### ARBEITSANWEISUNGEN
1. Wie groß war laut dem Textausschnitt der Bühnenboden aus schwarzem Glas?
2. Kopiere aus den Einträgen die Zeilen zwischen der Zeile mit "You are a computer-use" und der Zeile mit "click(x=358, y=402)", beide eingeschlossen. Lass die Bilder dabei weg.

____ TEXTAUSSCHNITT

Nur durch Petotion in deutsche Kinos
Auch die effektvoll verstörenden Szenen, in denen das Alien seine Opfer in eine schwarze Masse lockt, sollten so naturalistisch wie irgend möglich gefilmt werden. "Jonathan wollte das alles direkt aufnehmen, ohne dass wir wie sonst üblich Bildinhalte später am Computer hinzufügen", erklärt Production-Designer Chris Oddy. So ließ er einen ungefähr zwölf Quadrat­meter großen Bühnenboden aus schwarzem Glas anfertigen. Darunter befand sich ein Becken mit zäher schwarzer Flüssigkeit, in die eine mechanische schwarze Plattform abgesenkt werden konnte. Somit entsteht der frappierende Effekt, dass Scarlett Johansson auf der schwarzen Ebene läuft, während die Männer im Nichts verschwinden.

________
____ ZU BEARBEITENDES MATERIAL

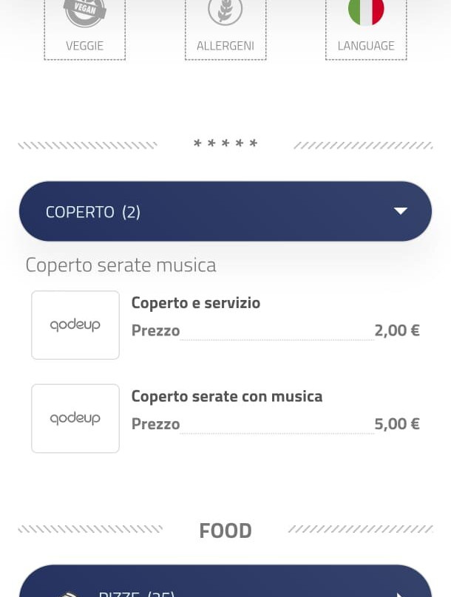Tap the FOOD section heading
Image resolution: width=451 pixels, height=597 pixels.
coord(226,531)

________
____ ZU BEARBEITENDES MATERIAL

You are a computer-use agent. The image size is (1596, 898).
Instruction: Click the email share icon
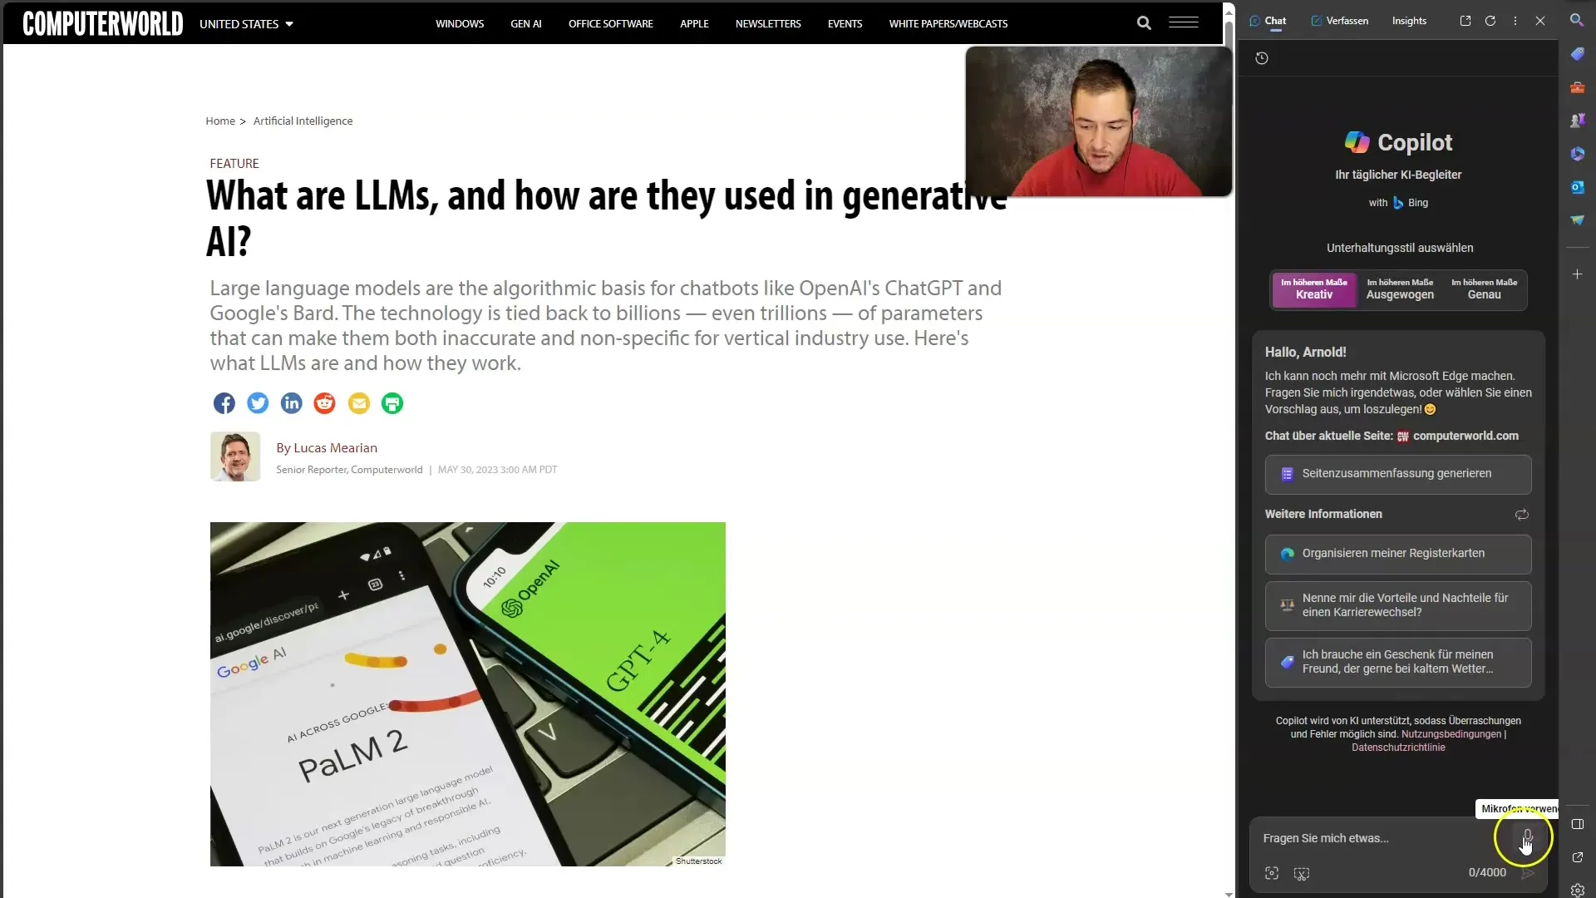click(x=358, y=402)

________

### ANTWORTEN NACH AUFGABEN
1. Ungefähr zwölf Quadratmeter.

2.
You are a computer-use agent. The image size is (1596, 898).
Instruction: Click the email share icon
click(x=358, y=402)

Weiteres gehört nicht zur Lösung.